RECORDS TO PROCESS below:

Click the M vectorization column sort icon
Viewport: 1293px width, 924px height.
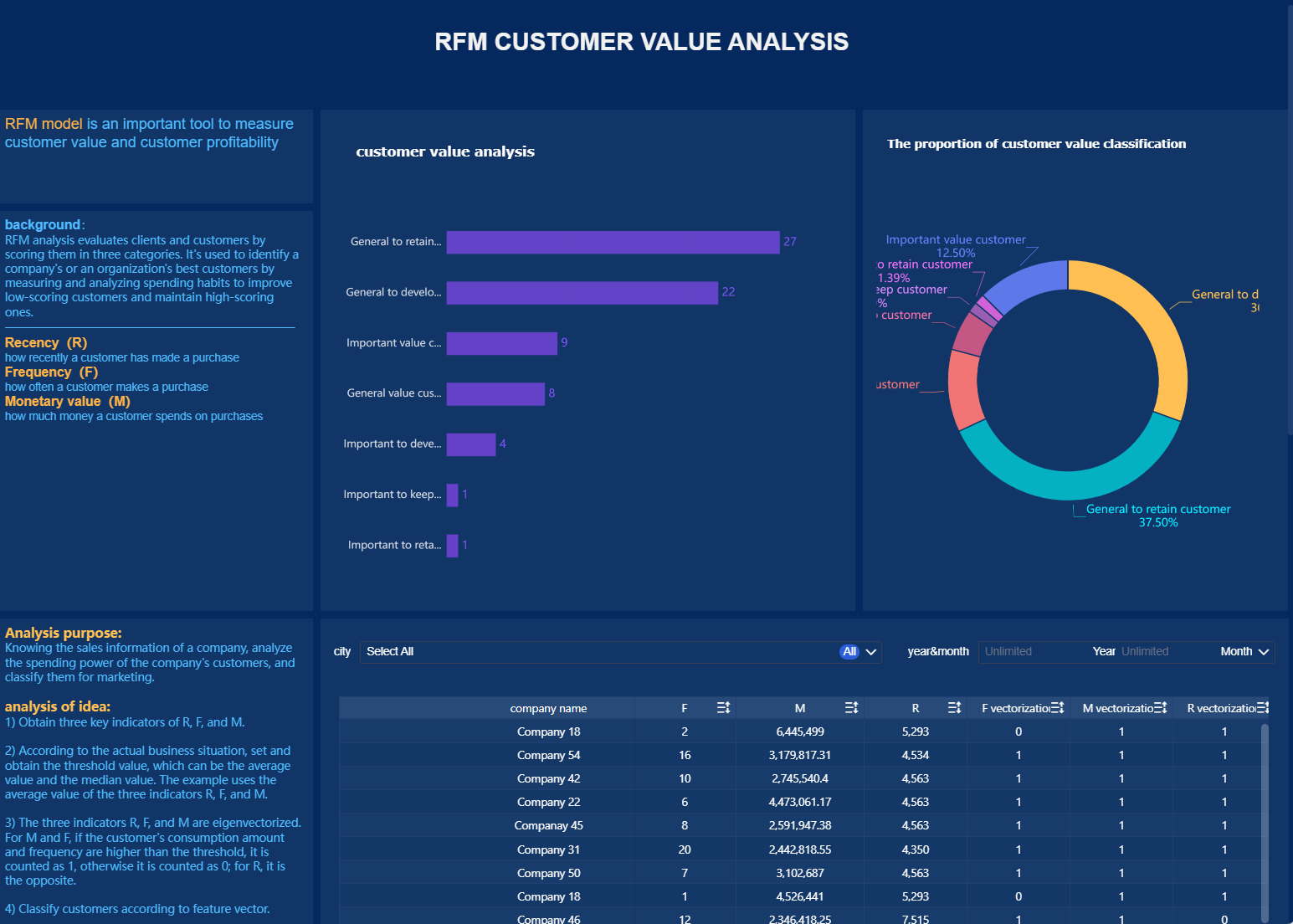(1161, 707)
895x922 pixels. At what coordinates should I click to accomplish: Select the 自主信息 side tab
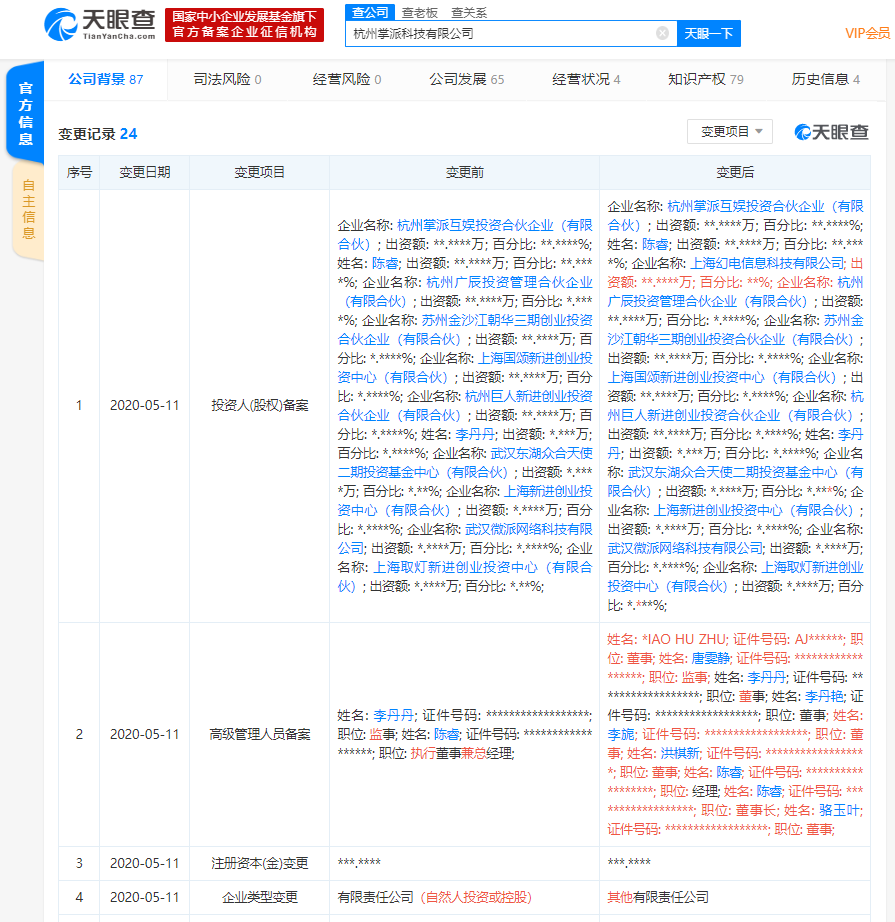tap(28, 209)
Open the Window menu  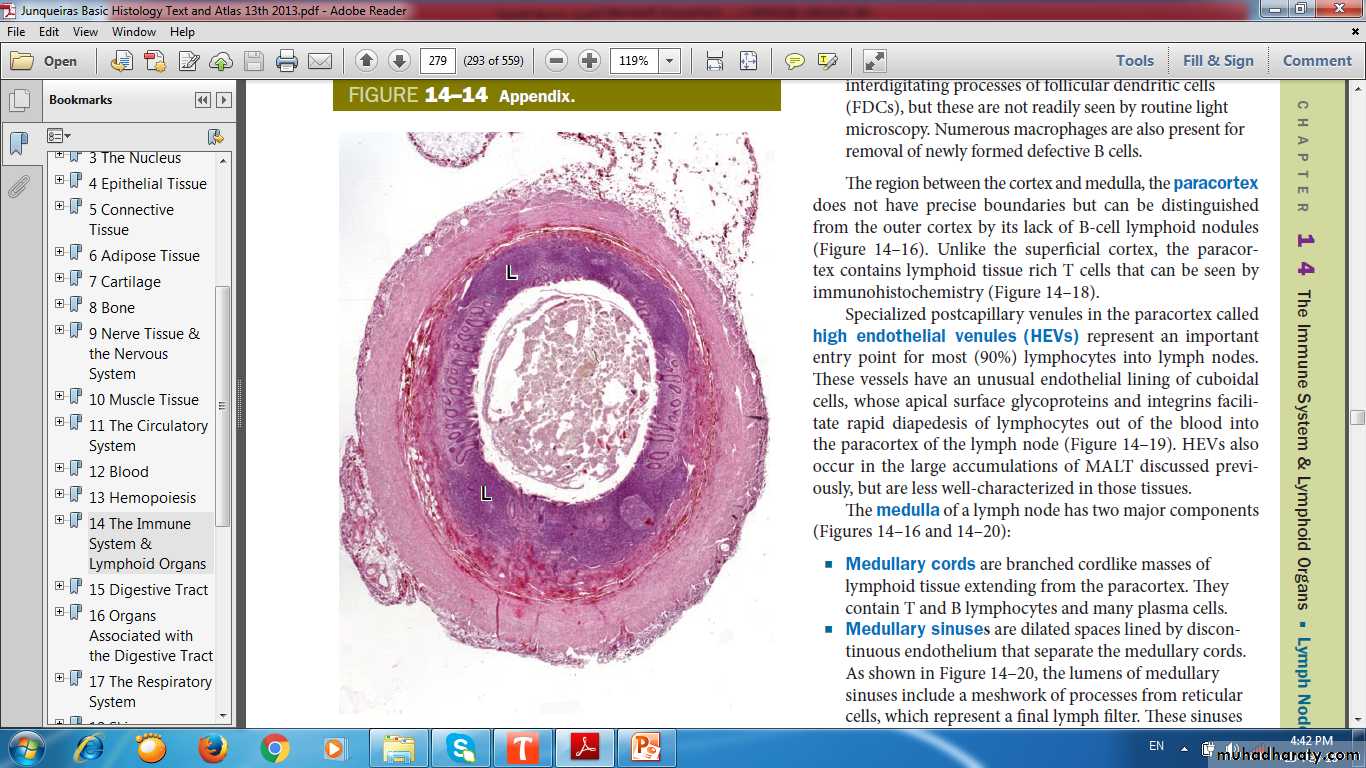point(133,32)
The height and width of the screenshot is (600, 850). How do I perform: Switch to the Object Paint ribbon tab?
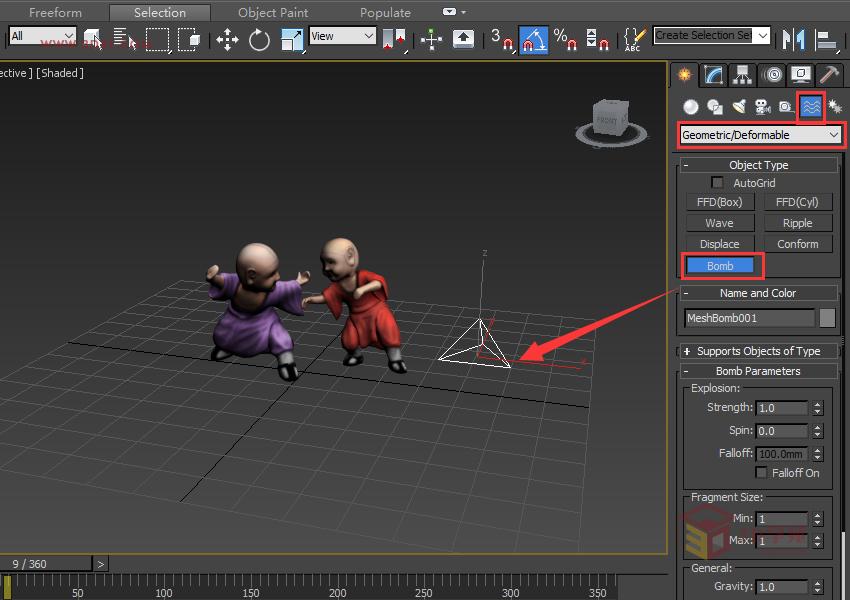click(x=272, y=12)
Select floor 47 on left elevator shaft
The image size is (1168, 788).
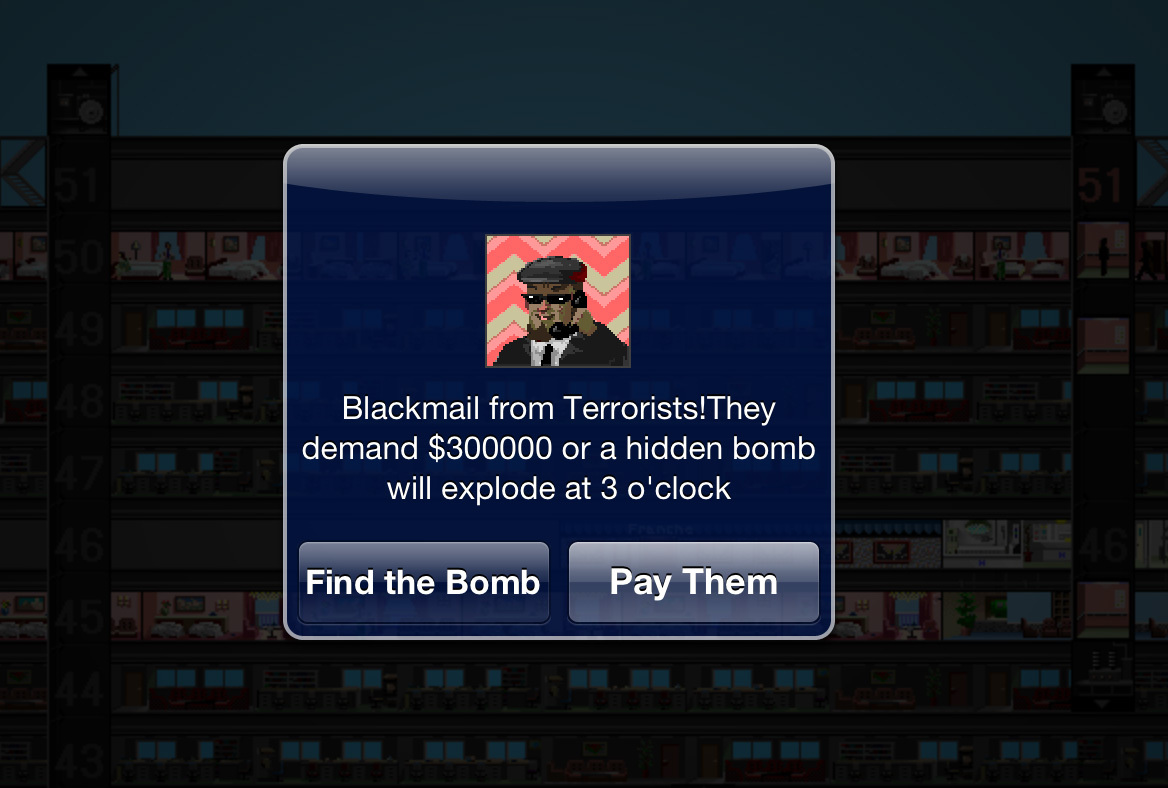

End of RECORDS TO PROCESS.

__WHAT IS BEING ASKED__
Without any pictures, write out the lines running from the one containing "Select floor 47 on left elevator shaft" through the end of the listing above, both included, exactly as given.

__SOLUTION TO THE EXERCISE__
Select floor 47 on left elevator shaft
The image size is (1168, 788).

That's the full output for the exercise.